The Story
Why it exists.
The beginning
Space Fluid's Markéta Maf drew inspiration from the lotus itself: an ancient symbol of Buddhists and Pharaohs, used as an intoxicating portal for traveling to other worlds. The official description frames it as a lotus floating on green water, pure and sincere, unable to be imitated. But the perfumer saw something else in it. Deep inside the lotus is a strong personality and a playful, slightly hallucinogenic side. The name High to Lotus hints at the paradox: to get high, you have to get low first. Space Fluid paired lotus with heliotropin, artichoke, and seaweed to capture both the pristine surface and the unexpected depth beneath.

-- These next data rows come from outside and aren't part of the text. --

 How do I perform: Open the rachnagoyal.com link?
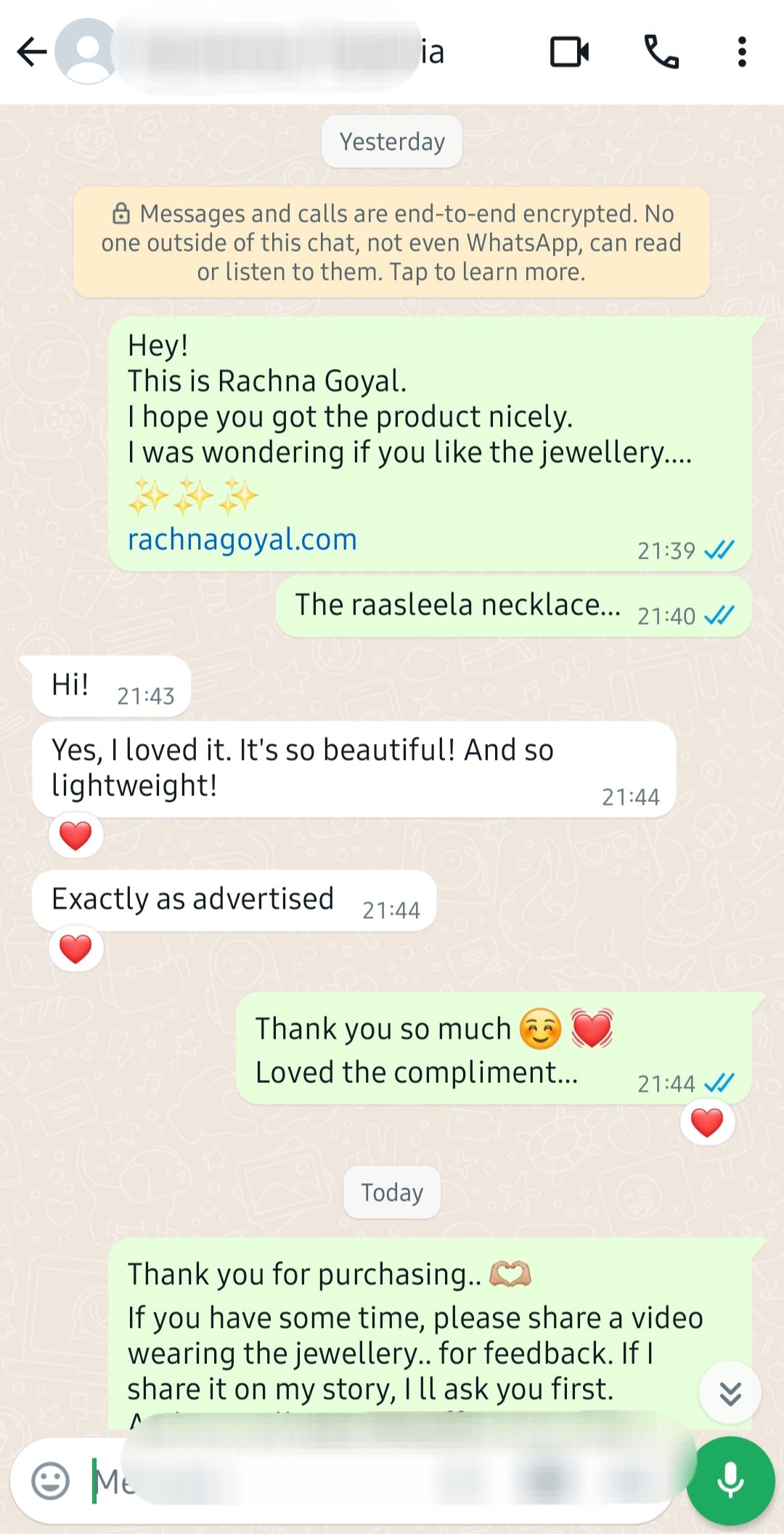(242, 540)
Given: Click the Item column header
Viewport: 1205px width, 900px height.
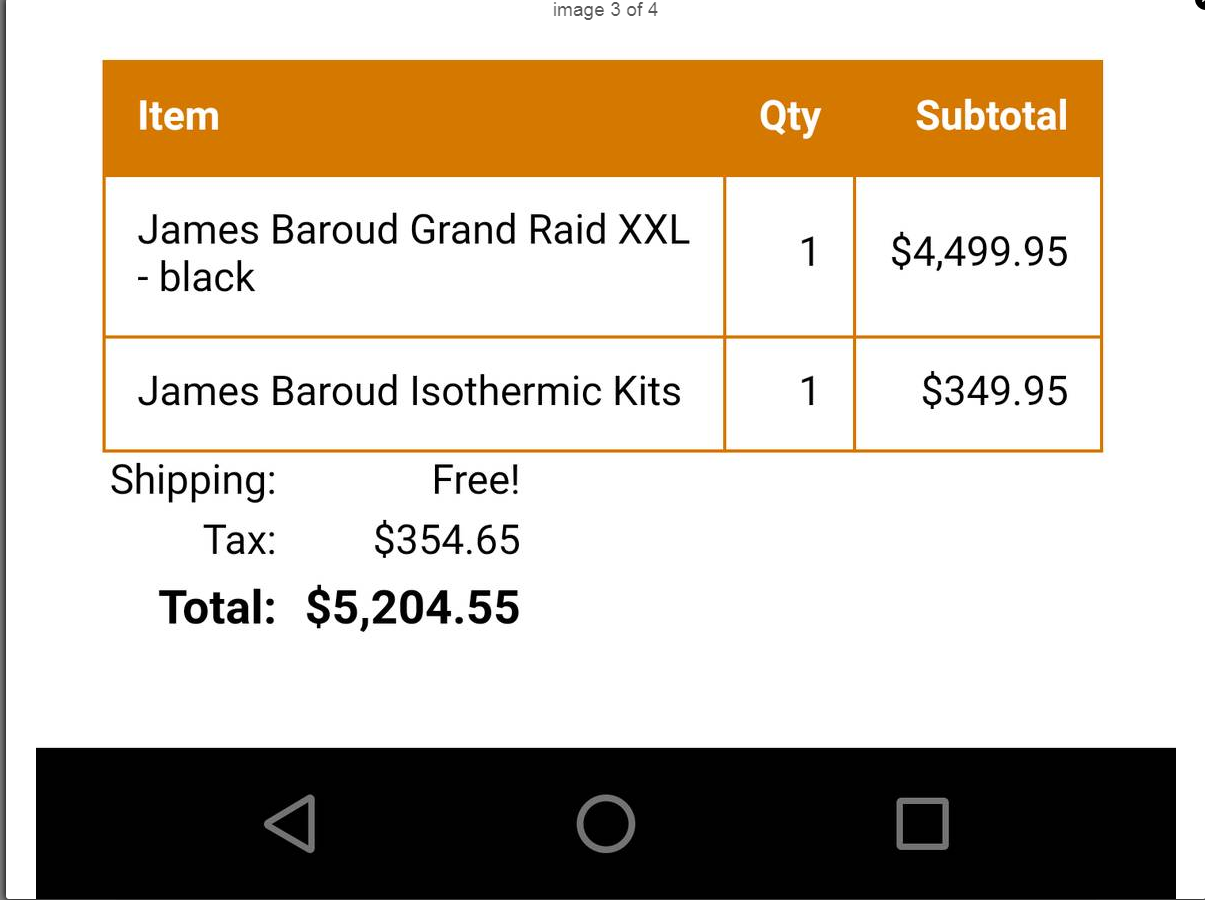Looking at the screenshot, I should coord(178,116).
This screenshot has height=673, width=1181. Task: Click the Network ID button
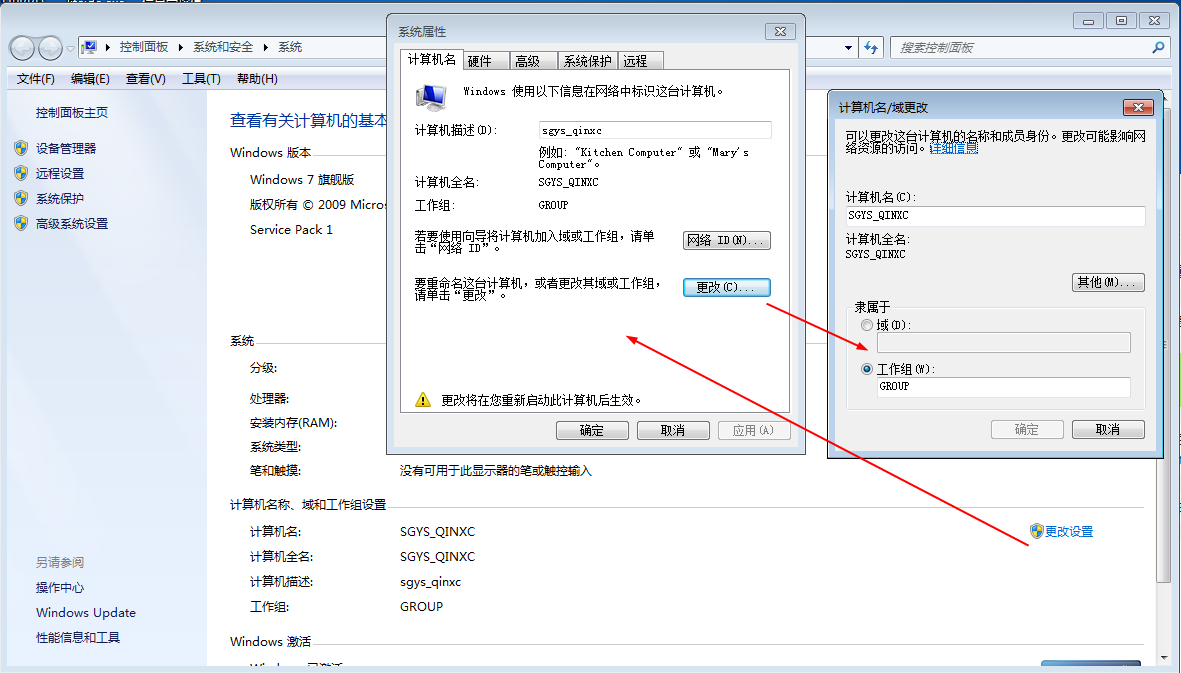pos(726,240)
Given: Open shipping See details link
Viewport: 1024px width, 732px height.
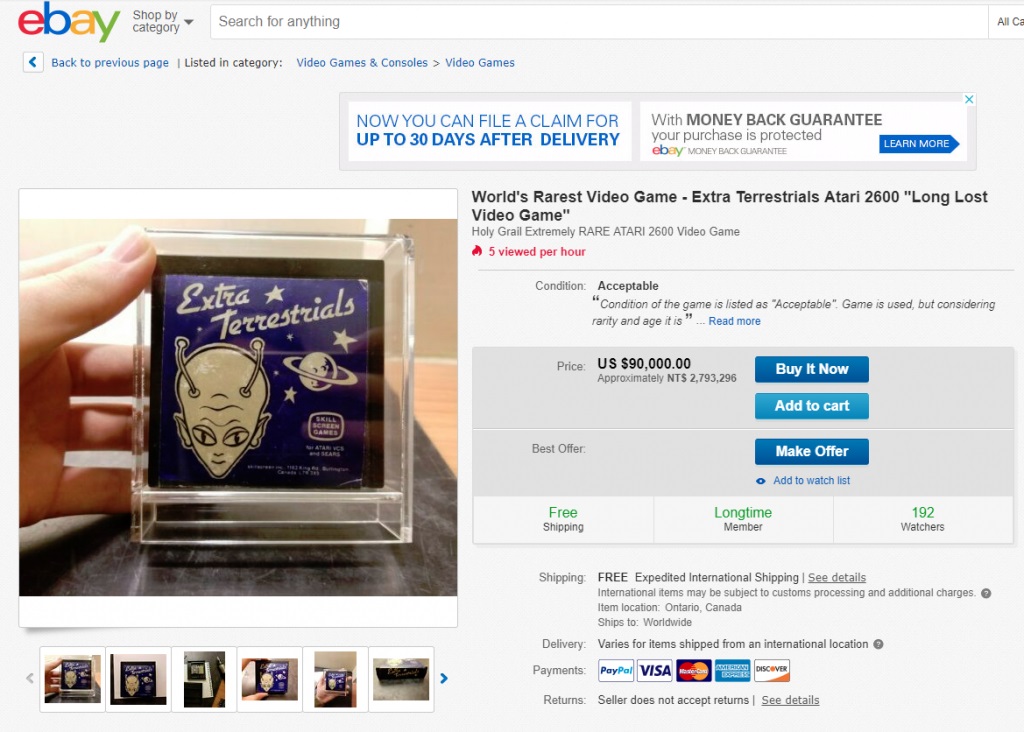Looking at the screenshot, I should pyautogui.click(x=837, y=577).
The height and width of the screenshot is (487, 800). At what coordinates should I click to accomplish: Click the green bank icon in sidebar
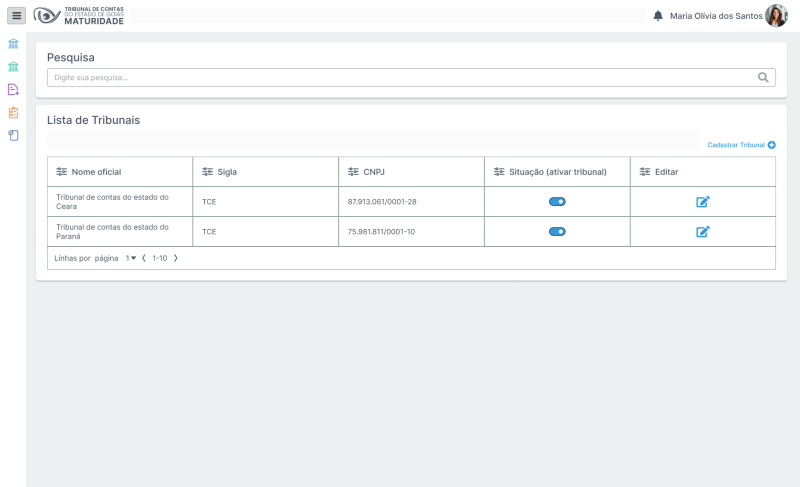(x=13, y=67)
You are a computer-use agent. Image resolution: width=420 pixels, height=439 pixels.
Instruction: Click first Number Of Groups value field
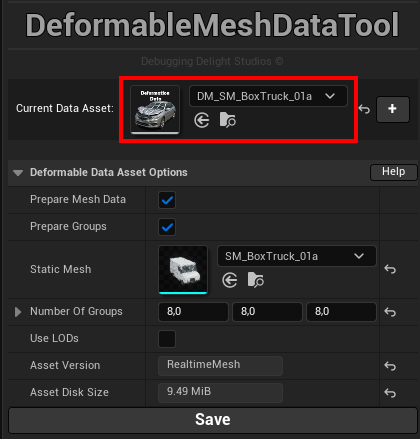pyautogui.click(x=193, y=312)
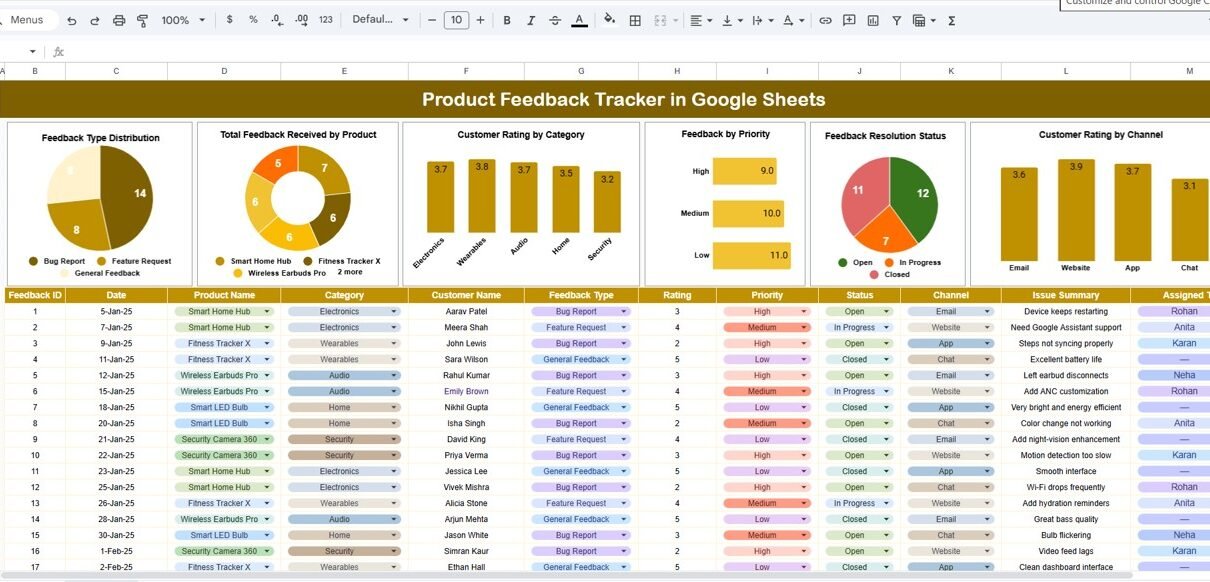Click the Functions sigma icon
This screenshot has height=582, width=1210.
point(951,20)
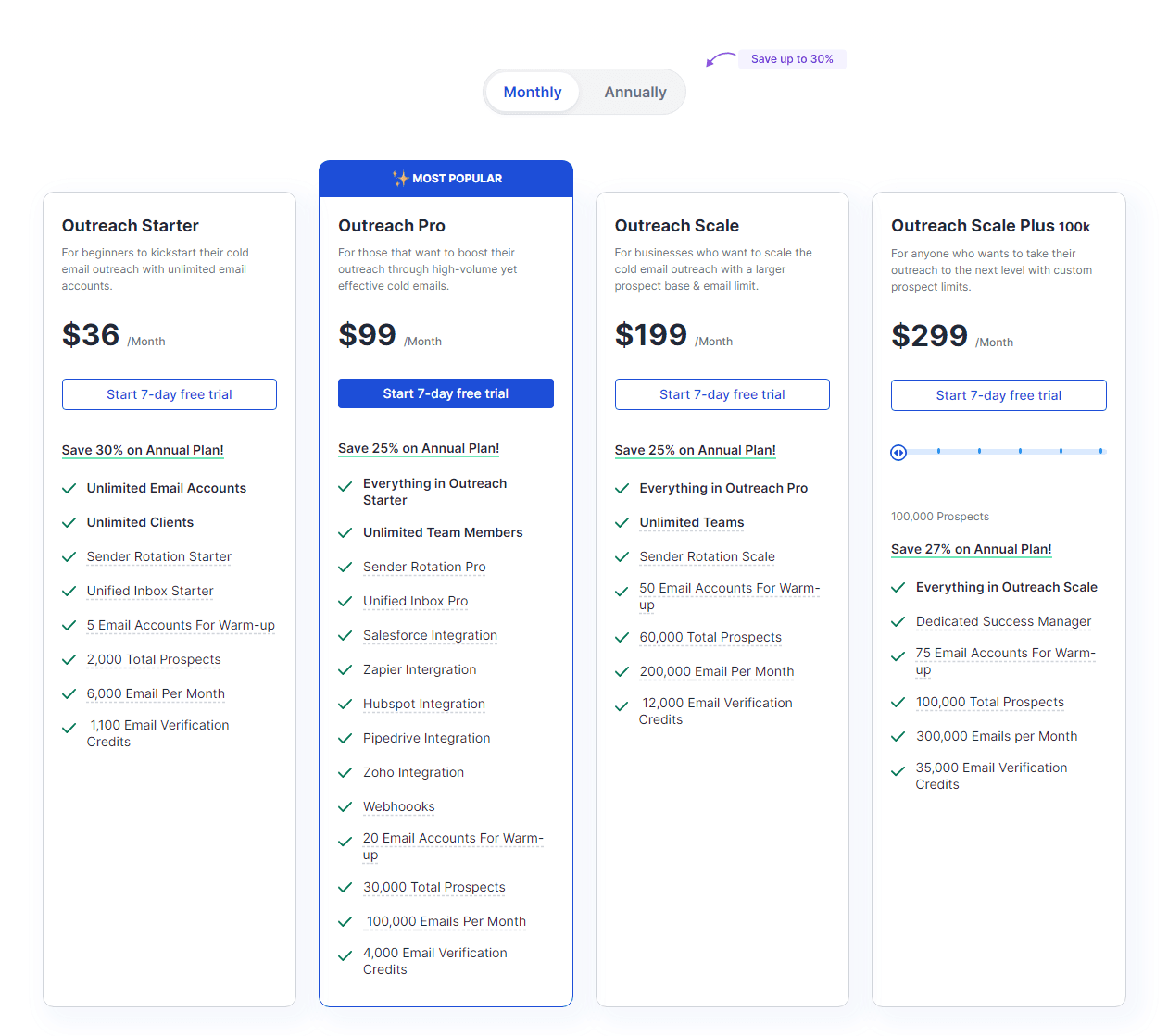This screenshot has width=1168, height=1036.
Task: Click the 100,000 Emails Per Month link
Action: 446,921
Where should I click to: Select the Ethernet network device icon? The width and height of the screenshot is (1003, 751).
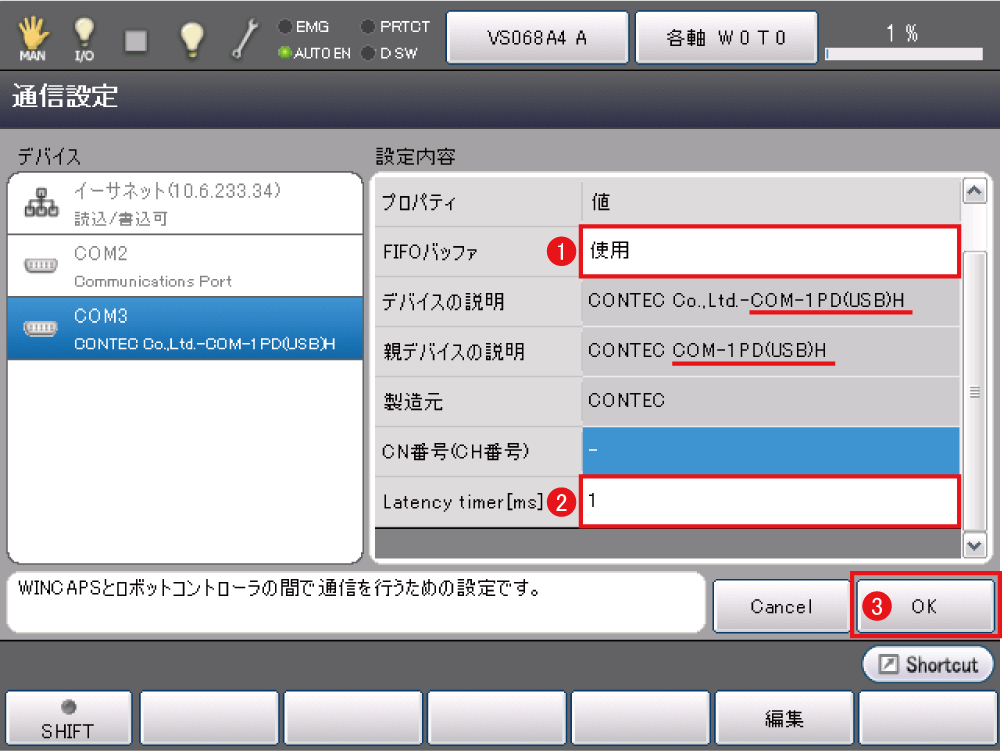click(x=39, y=204)
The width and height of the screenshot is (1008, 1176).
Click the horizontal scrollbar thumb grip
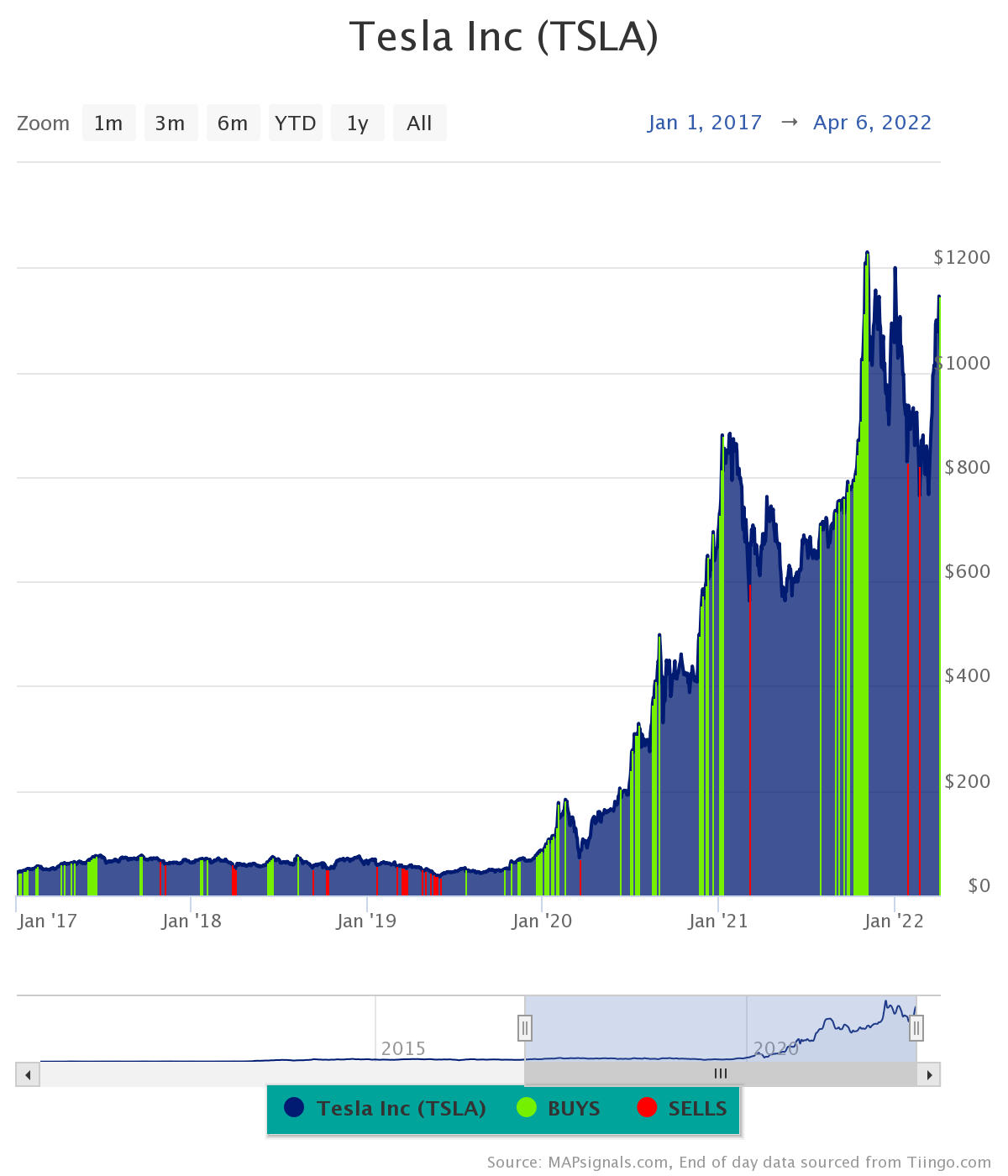click(720, 1074)
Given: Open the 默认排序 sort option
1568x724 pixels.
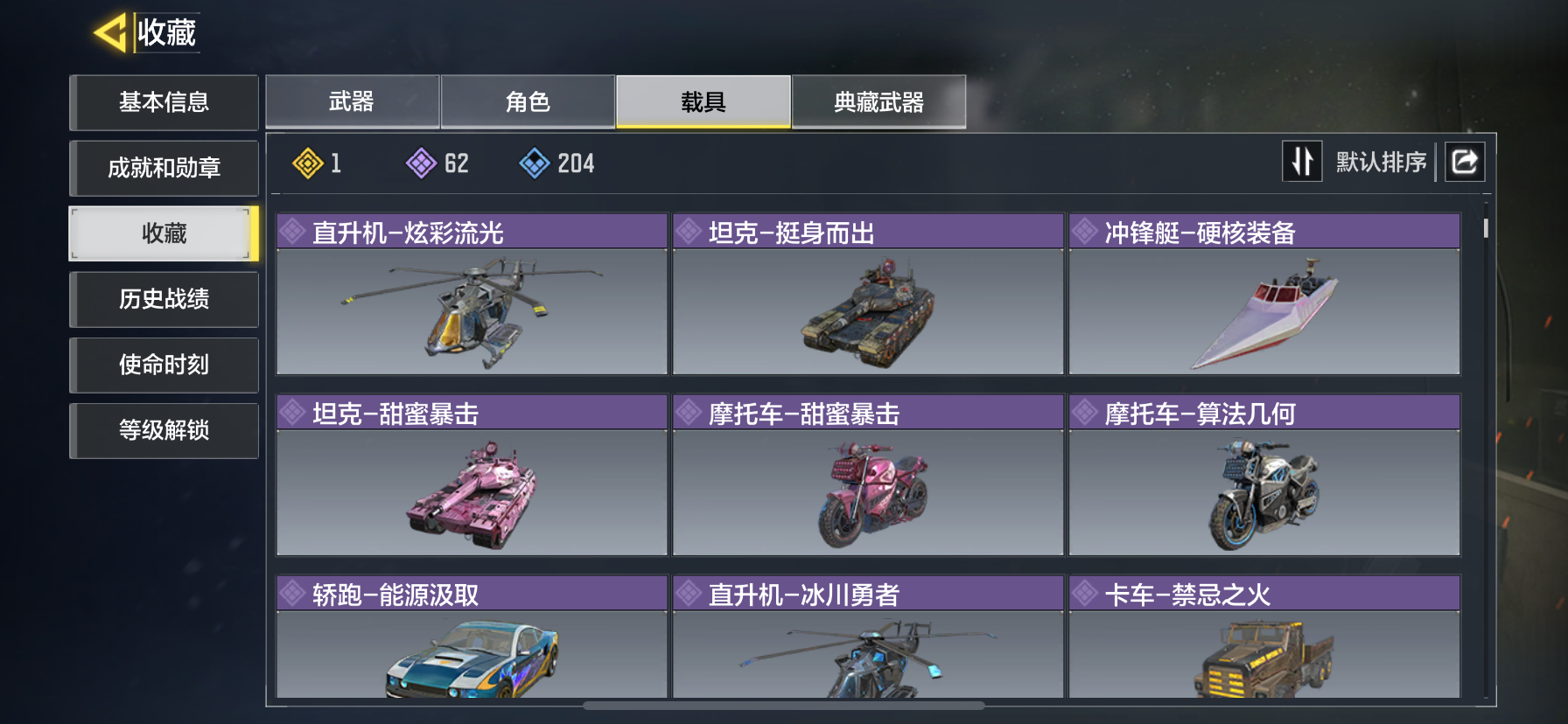Looking at the screenshot, I should pos(1381,163).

Lotus brings a green, almost vegetal character that distinguishes this fragrance from typical aquatic compositions. Heliotropin adds a sweet, powdery dimension that feels like anise and vanilla folded into the green water. The result is a fragrance that smells like a still lake at dawn, then slowly reveals something stranger underneath.
The evolution
The opening arrives cool and mineral-rich. Mint and coriander drift across the surface of what smells like green water, lotus and seaweed introducing themselves with a fresh sincerity. Clean, with an herbal undertone that keeps it from reading as ordinary. The heart is where the lotus deepens. The green water takes on more body as the flower settles, herbal and marine notes layering beneath the surface. The floral heart notes arrive quietly, white rose and neroli adding softness, but they never overpower the green aquatic foundation. The drydown is what the lotus was concealing all along. Heliotropin unfolds like anise and vanilla, sandalwood and oud adding warmth, patchouli and ambrette grounding everything in an earthy warmth. The mineral quality lingers longest. Still water. The scent of something that refuses to evaporate quickly.
Cultural impact
High to Lotus occupies an unusual position between aquatic and green fragrance territories. The mint, lotus, and seaweed combination is genuinely distinctive, exploring unexpected material pairings. The composition fits alongside other Space Fluid explorations such as Funky Machine, Whispering Fields, and X-Ray.